__Artikel__.
* * * *

MENCARI PENCERAHAN LEWAT PUISI
Hampir
disetiap obrolan, entahkah itu bersifat senda gurau atau sedang membicarakan
sesuatu yang sifatnya serius. Satu ketika munculah pertanyaan yang sifatnya
celotehan dari seseorang. Pertanyaan
yang paling sering keluar yaitu “
Sebenarnya untuk apasih kita lahir kedunia”?, toh apapun yang kita miliki
berupa kekayaan tidak akan pernah kita
bawa sampai saat kematian tiba. Dengan begitu seringnya pertanyaan serupa
muncul dari obrolan di masyarakat. Tidak jarang pula pertanyaan yang sama
datang dari pebisnis yang sudah mapan, dari guru, agamawan, serta dari mereka
yang menekuni jalan spiritual. Adakah pertanyaan semacam itu merupakan sebuah jalan menuju kesadaran
rohani?. Sepertinya demikian adanya. Mereka yang telah sampai pada batas akhir
penggunaan logika dan telah mendapat pemenuhan rasa dibidang materi, maka
mulailah muncul pertanyaan seperti siapa saya, dari mana saya, kemana saya dan
seterusnya. Para kawi wiku tidak jarang
menggoreskan pertanyaan serupa kedalam sebuah lontar berupa puisi. Bolehlah
kita sebut tulisan demikian itu puisi kesadaran menuju pencerahan.
Saking
seringnya pertanyaan tentang diri muncul dari sahabat-sahabat, maka sayapun
mencoba mengguratkan pena pada satu ketika dalam beberapa puisi bali. Satu di
iantaranya berjudul “ Petakon” (pertanyaan) seperti ini;
Jro, …ngudiang mai /Apa sane bakal alih dini / Nyen ajak mai /
kenken mawinan dados jro teka mai / jro teka uli dija / terus…, wusan
dini /
lakar kija malih lantur pejalane
/ apake sube ngabe sunar / anggen nyuluh dewek /
apang tusing kepetengan / sawireh dini peteng dedet / matane peteng
pitu /
ulian saru ane tuju / elingan / suara rasane ane tekekang ngisi /
anggon tungked
ngatehang dewek / yening mapamit budal//. terjemahannya : hai kamu,
mengapa kesini / apa yang akan kamu cari disini / siapa yang diajak kesini /
kenapa kamu bisa kesini / kamu datang dari mana / trus, sehabis disini / mau
kemana melanjutkan perjalanannya / apakah sudah membawa lentera / untuk
menyinari diri / biar tidak kegelapan / sebab disini gelap gulita / mata
digelapkan tujuh kegelapan / karena kegelapan yang tertuju / ingatlah / suara
hati yang dipegang kuat / pakai tongkat menuntun diri / jika kembali pulang//.
Mungkin puisi bali yang saya tulis itu
mewakili pertanyaan sahabat yang pernah terlontar lewat obrolan disatu ketika.
Seterusnya mungkin akan muncul pertanyaan dalam benak kita. Apakah kita telah
kehabisan akal didalam menghadapi permasalahan kehidupan ini? Kemudian kita menjadi pasrah
diri atas ketidak berdayaan kita?. Ataukah pertanyaan semacam itu muncul memang
datang karena kesadaran rohani kita malai naik menuju ke level pencerahan diri?.

* * * *

__Data yang Disediakan__.
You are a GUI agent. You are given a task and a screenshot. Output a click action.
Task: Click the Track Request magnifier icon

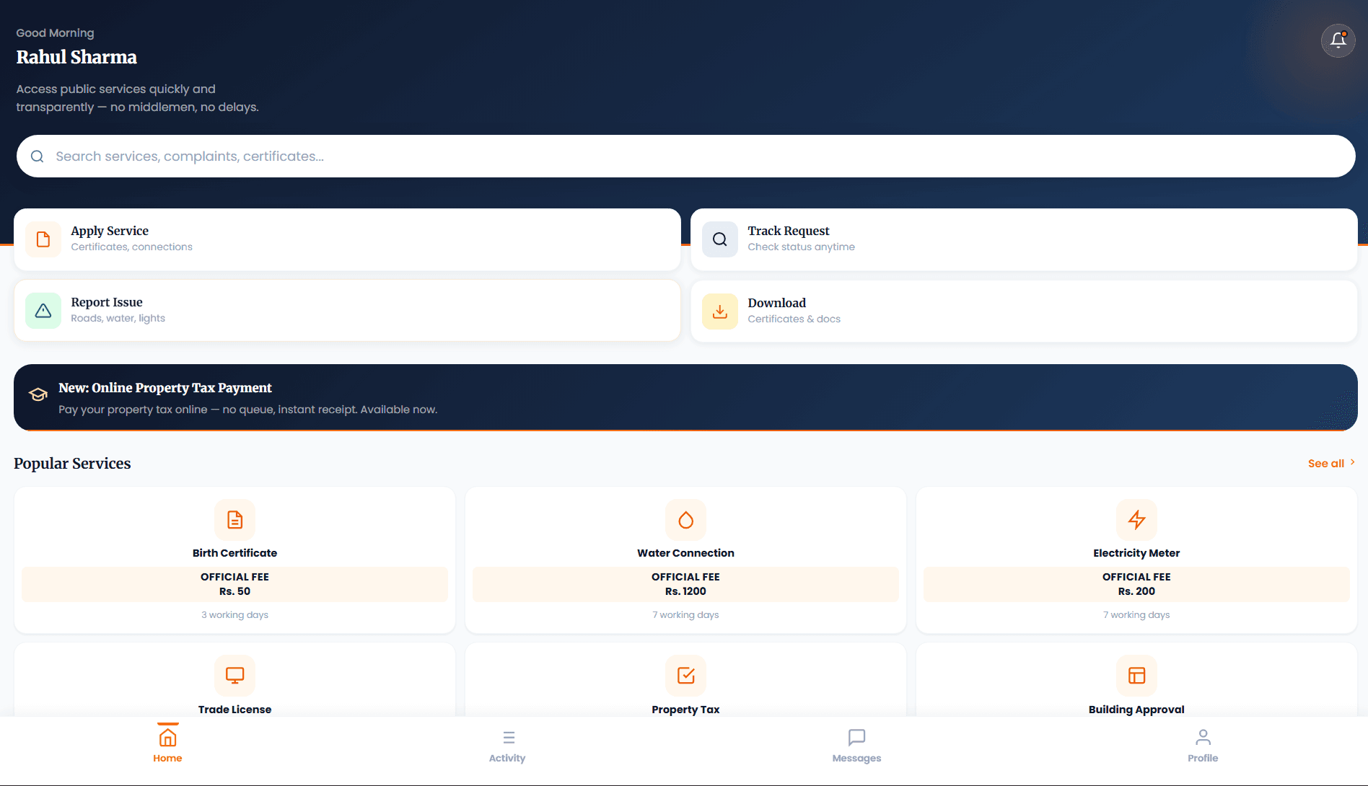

* * * *

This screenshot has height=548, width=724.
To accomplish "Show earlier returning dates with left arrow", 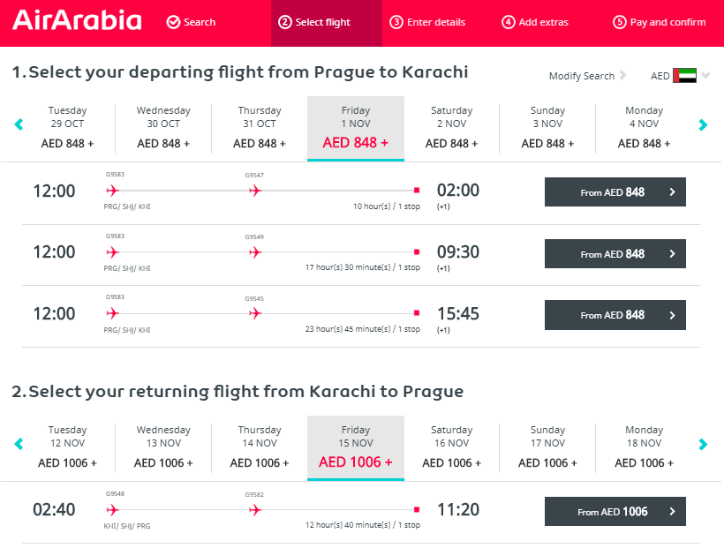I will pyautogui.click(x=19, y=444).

* * * *

__Daftar Tugas__.
[A] Sebutkan semua pihak yang, menurut artikel tentang puisi dan pencerahan, juga kerap melontarkan pertanyaan yang sama.
[B] Terjemahkan kalimat "Bolehlah kita sebut tulisan demikian itu puisi kesadaran menuju pencerahan." dari artikel tentang puisi dan pencerahan ke dalam bahasa Inggris.
[C] Salin ulang bagian artikel tentang puisi dan pencerahan dari "Mungkin puisi bali" sampai "level pencerahan diri?.".
Baris-baris data ini diambil dari sumber yang berbeda.

__Jawaban per Tugas__.
[A]
- pebisnis yang sudah mapan
- guru
- agamawan
- mereka yang menekuni jalan spiritual

[B] We may call such writings poems of awareness leading to enlightenment.

[C]
Mungkin puisi bali yang saya tulis itu
mewakili pertanyaan sahabat yang pernah terlontar lewat obrolan disatu ketika.
Seterusnya mungkin akan muncul pertanyaan dalam benak kita. Apakah kita telah
kehabisan akal didalam menghadapi permasalahan kehidupan ini? Kemudian kita menjadi pasrah
diri atas ketidak berdayaan kita?. Ataukah pertanyaan semacam itu muncul memang
datang karena kesadaran rohani kita malai naik menuju ke level pencerahan diri?.